In July, security researchers made a shocking discovery: hundreds of malware used by multiple hacking groups to infect Windows devices were digitally signed and certified as safe by Microsoft itself.
On Tuesday, different researchers did one similar official announcement: Microsoft digital keys were stolen to sign even more malware for use by an unknown attacker in a supply chain attack that infected around 100 carefully selected victims.
The malware, researchers from Symantec's Threat Hunter team said, was digitally signed with a certificate known as Microsoft Windows Hardware Developer Program and the Microsoft Windows Hardware Compatibility Program. This program is used to certify that device drivers – the software that runs deep within the core of Windows – usually come from a known and trusted source to safely access the most sensitive areas of the operating system. Without the certification, the drivers are not suitable to run on Windows.

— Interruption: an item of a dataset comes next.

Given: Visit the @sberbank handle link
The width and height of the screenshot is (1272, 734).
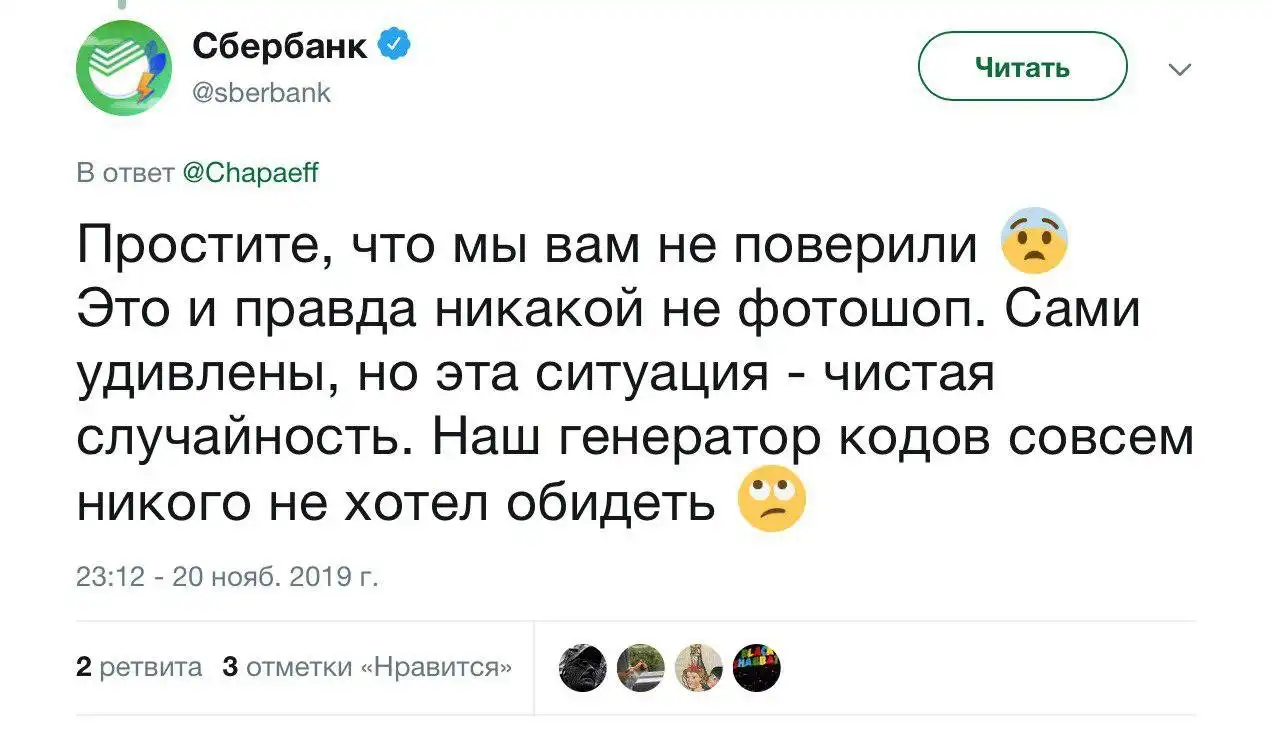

Somehow, members of this hacking group – which Symantec calls Carderbee – managed to get Microsoft to digitally sign a type of malware known as a rootkit. Once installed, rootkits become an extension of the operating system itself.
To gain this level of access without being blocked by end-point security systems and other defenses, the Carderbee hackers first needed to obtain rootkit certification and Microsoft's seal of approval, which they did.
With the rootkit signed, Carderbee went “a little” further. By means that are not yet clear, the group attacked the infrastructure of Esafenet, a China-based software developer. The company develops the Cobra DocGuard Client, for encrypting and decrypting software so it can't be hacked.
The Carderbee team then pushed malicious updates to around 2.000 organizations that were the company's customers. After that the members of the hacking group started distributing the Microsoft-signed rootkit to about 100 of these organizations.
"It seems clear that the attackers behind this activity were patient and very skilled," Symantec researchers said.
"The fact that they only distribute the rootkit to a few computers suggests planning and target recognition by the attackers behind this activity."